Two-Console Link Cable Games (Incomplete List):

Andretti Racing
Armored Core (and Armored Core "Link Versus Demo" disc)
Armored Core Project Phantasma
Armored Core Master of Arena
Assault Rigs
Ayrton Senna Kart Duel
Blast Radius
Bogey Dead 6
Burning Road
Bushido Blade
Bushido Blade 2
C1 -Circuit-
CART World Series
Command & Conquer Red Alert
Command & Conquer Red Alert Retaliation
Cool Boarders 2
Dead in the Water
Descent Maximum
Destruction Derby
Duke Nukem Total Meltdown
Dodgem Arena
Dune 2000
Explosive Racing (X Racing in NTSC-J)
Final Doom
Formula 1
Formula 1 98
Grand Tour Racing '98 (Gekisou!! Grand Racing -Total Driving'- in NTSC-J, Total Drivin in PAL)
Independence Day
Krazy Ivan
Leading Jockey Highbred
Metal Jacket
Mobile Suit Z-Gundam
Monaco Grand Prix Racing Simulation 2 (Monaco Grand Prix in NTSC-U/C)

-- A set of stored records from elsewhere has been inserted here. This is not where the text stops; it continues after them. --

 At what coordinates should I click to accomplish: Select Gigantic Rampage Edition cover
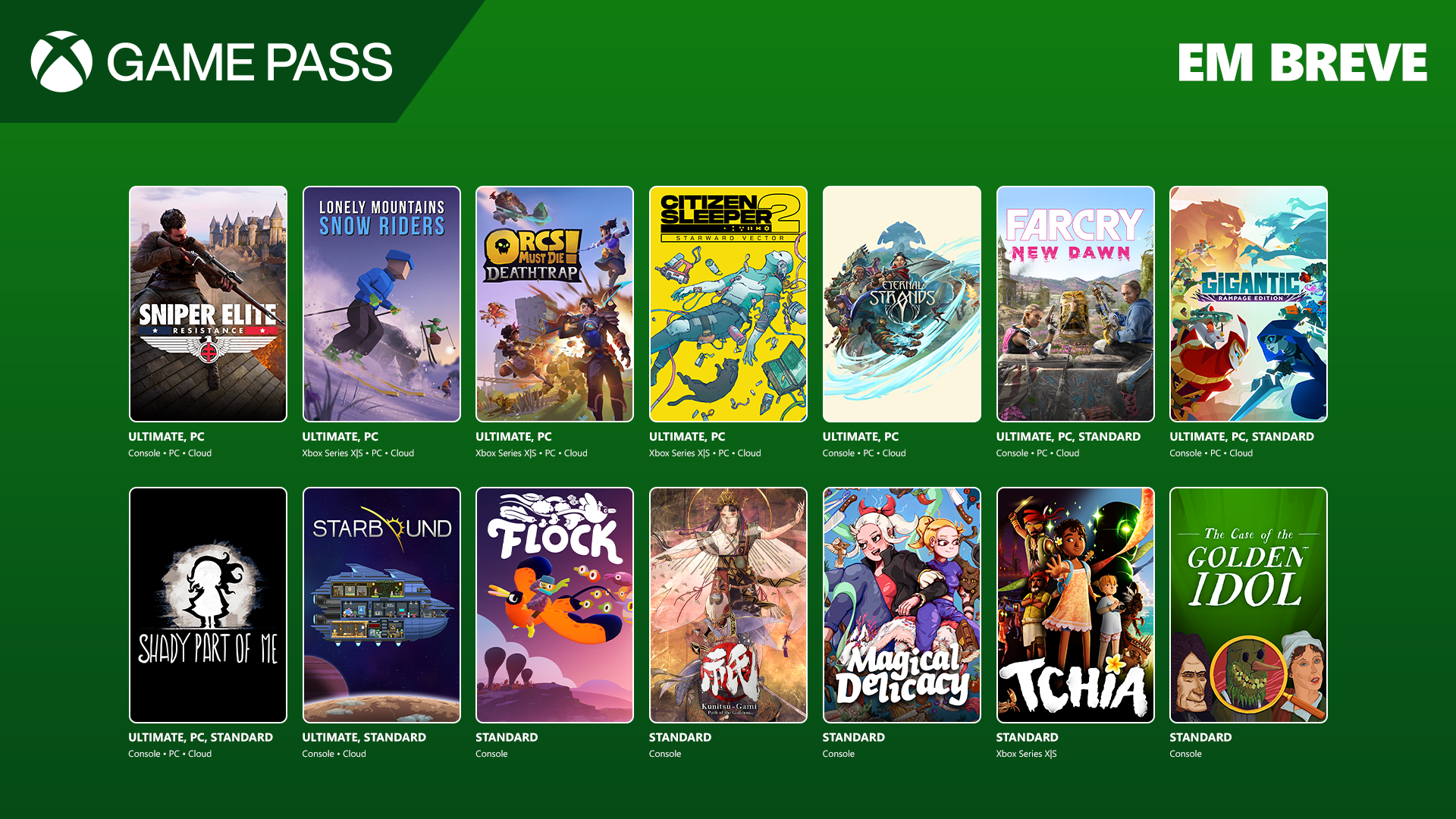(x=1248, y=304)
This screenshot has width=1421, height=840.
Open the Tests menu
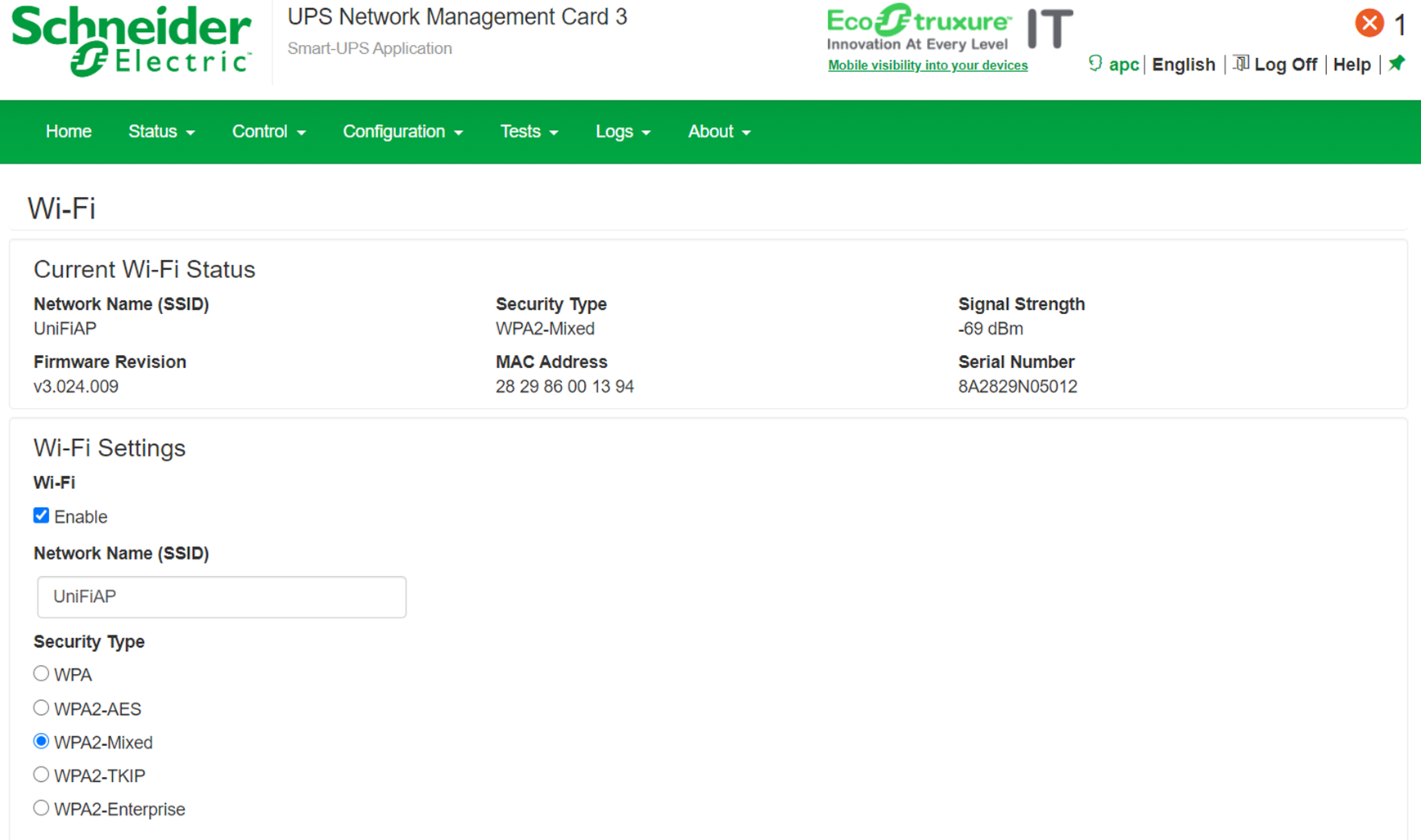click(528, 132)
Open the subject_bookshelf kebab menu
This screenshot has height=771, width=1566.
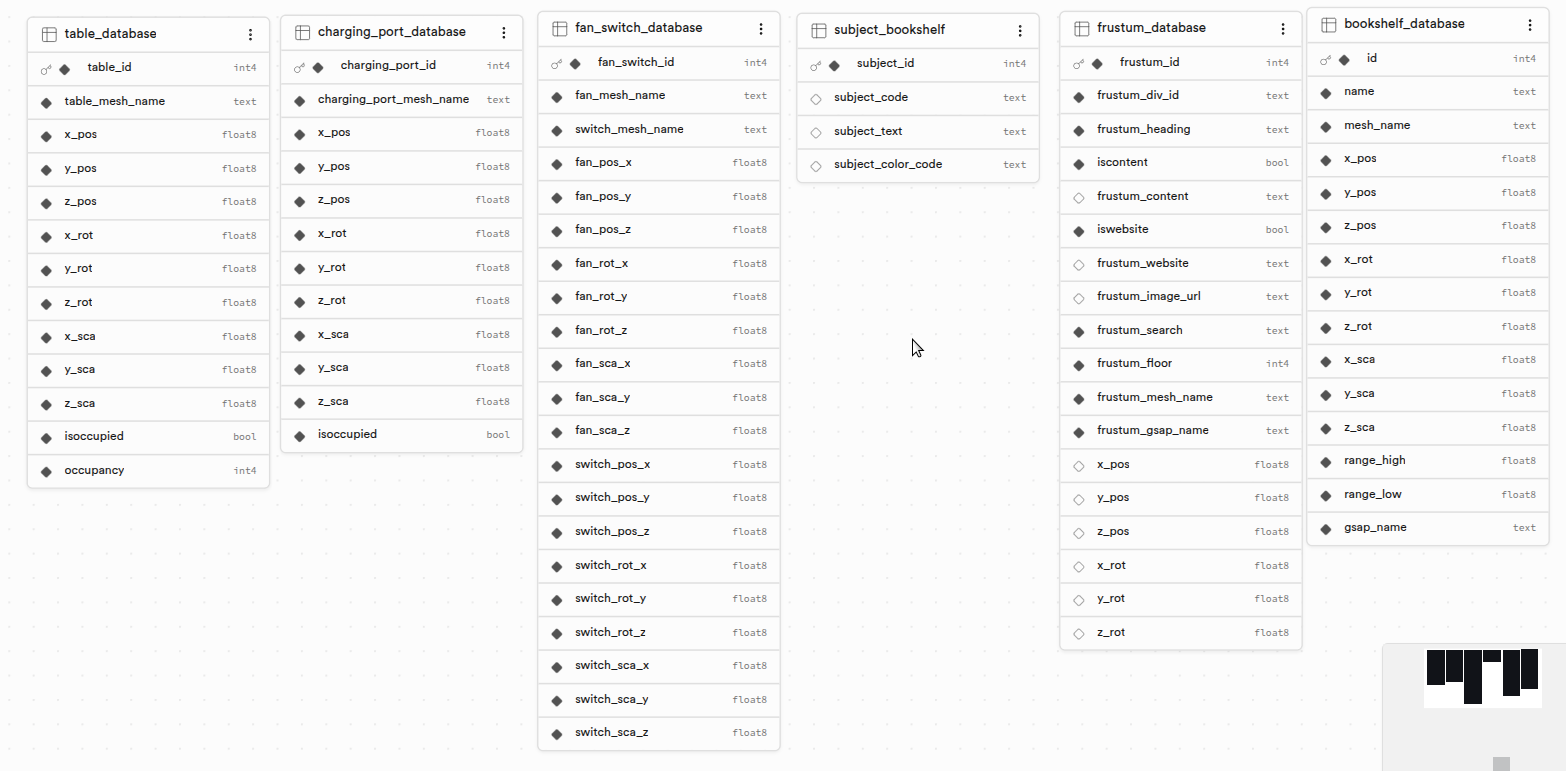[1020, 31]
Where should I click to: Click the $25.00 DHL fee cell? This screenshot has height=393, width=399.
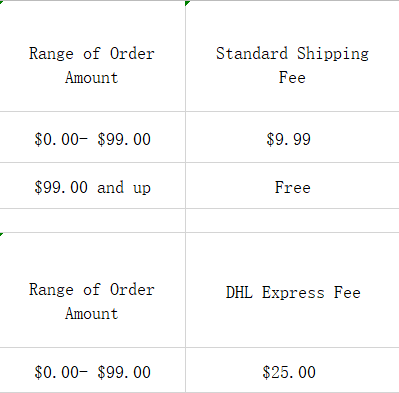(x=292, y=370)
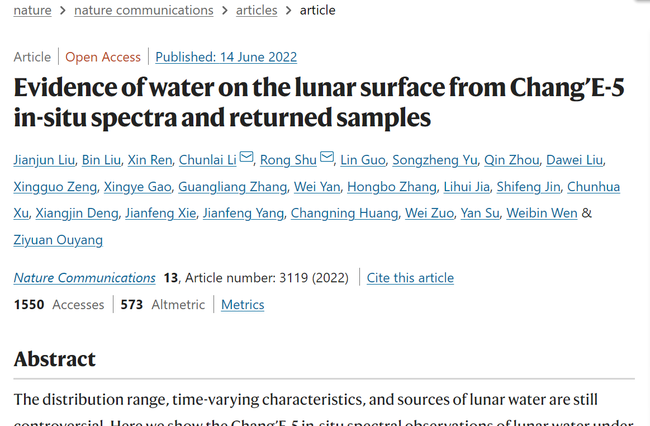Click the envelope icon beside Rong Shu
Image resolution: width=650 pixels, height=426 pixels.
pyautogui.click(x=327, y=158)
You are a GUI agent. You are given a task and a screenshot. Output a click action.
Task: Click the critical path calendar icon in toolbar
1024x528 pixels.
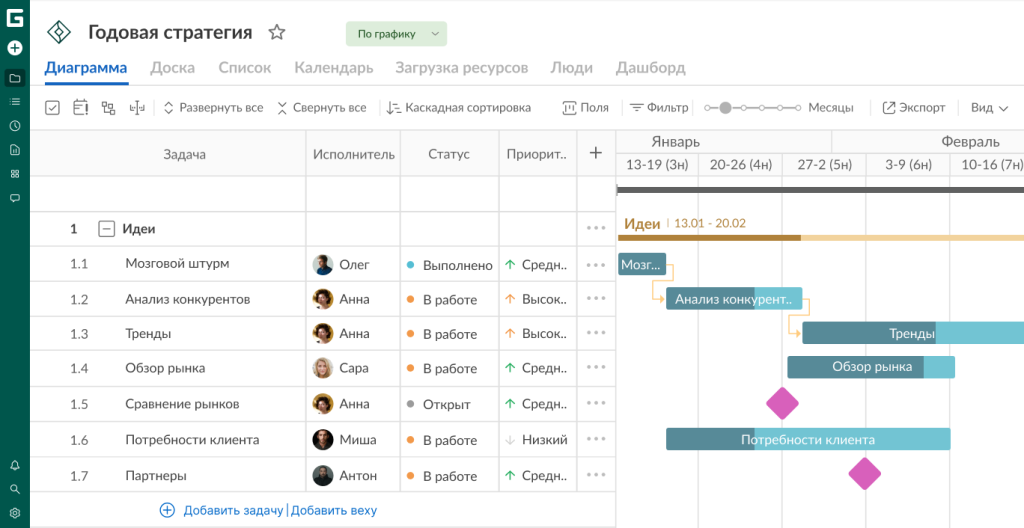pyautogui.click(x=81, y=108)
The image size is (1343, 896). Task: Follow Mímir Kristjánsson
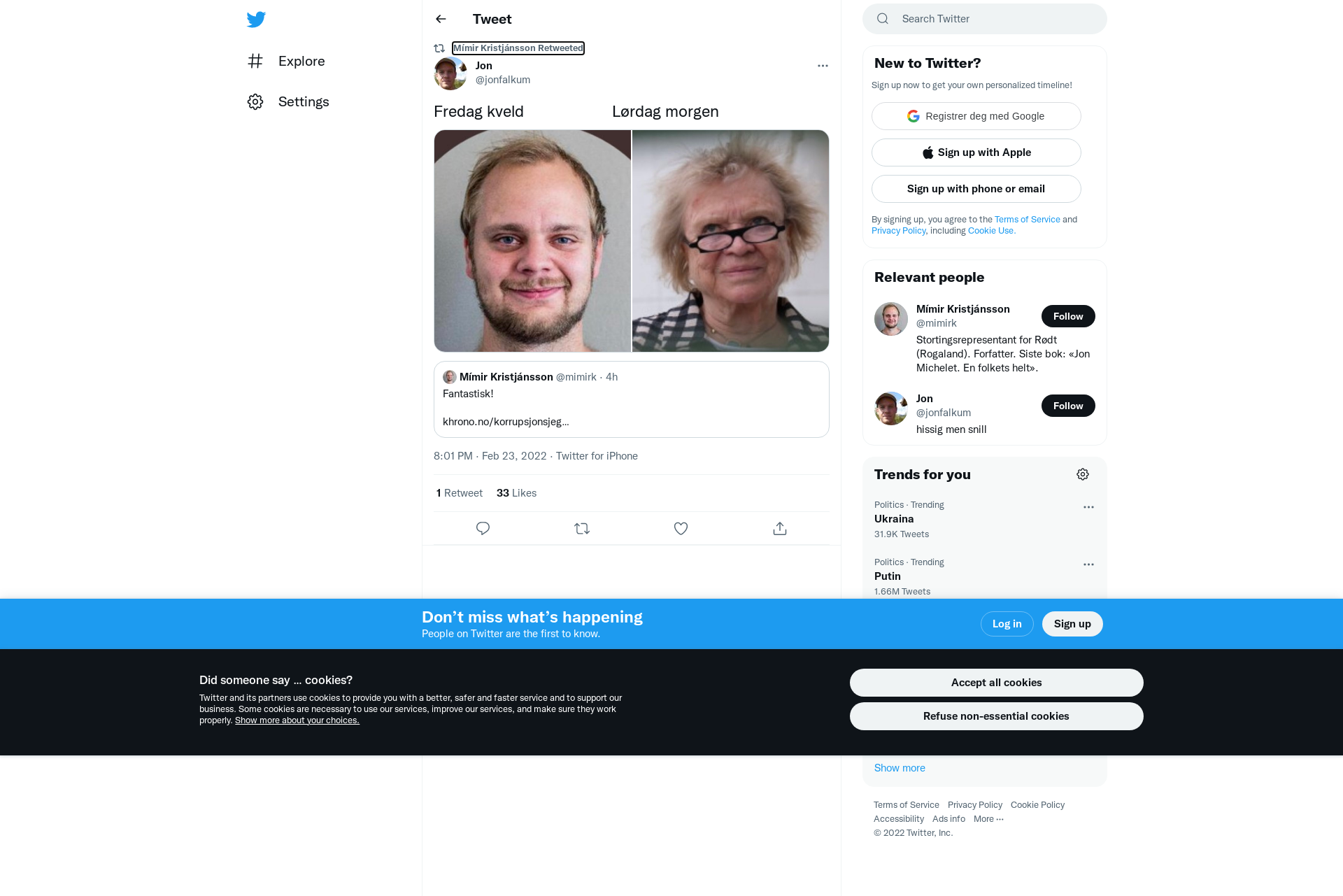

Motor Toon Grand Prix (reportedly NTSC-U/C version only)
Motor Toon Grand Prix 2
Motor Toon Grand Prix USA Edition
The Need for Speed (Over Drivin' DX in NTSC-J)
PrePre Vol. 2
Pro Pinball Big Race USA
Real Robots Final Attack
Red Asphalt (Rock & Roll Racing 2 Red Asphalt in PAL)
Ridge Racer Revolution
R4 Ridge Racer Type 4
Robo Pit
Rogue Trip Vacation 2012
San Francisco Rush Extreme Racing (reportedly PAL version only)
Shutokou Battle R
Sidewinder USA
Soukou Kihei Votoms Gaiden: Ao no Kishi Berserga Monogatari
Streak Hoverboard Racing
Test Drive 4
Test Drive Off-Road (reportedly NTSC-U/C only)
TOCA 2 Touring Car Challenge (TOCA 2 Touring Cars in PAL)
Trick'N Snowboarder (Tricky Sliders Freestyle Snowboard in NTSC-J)
Twisted Metal III
Wing Over
Wipeout 3 Special Edition
Wipeout XL (Wipeout 2097 in PAL)
Zero Pilot Ginyoku no Senshi

The serial port is used (for 2-player link) by Wipeout 2097 (that game accidently assumes BAUDs based on 64*1024*1025 Hz rather than on 600h*44100 Hz).
Ridge Racer Revolution is also said to support 2P link.
Keitai Eddy seems to allow to connect a mobile phone to the SIO port (the games CD cover suggests so; this seems to be something different than the "normal" I-Mode adaptor, which would connect to controller port, not to SIO port).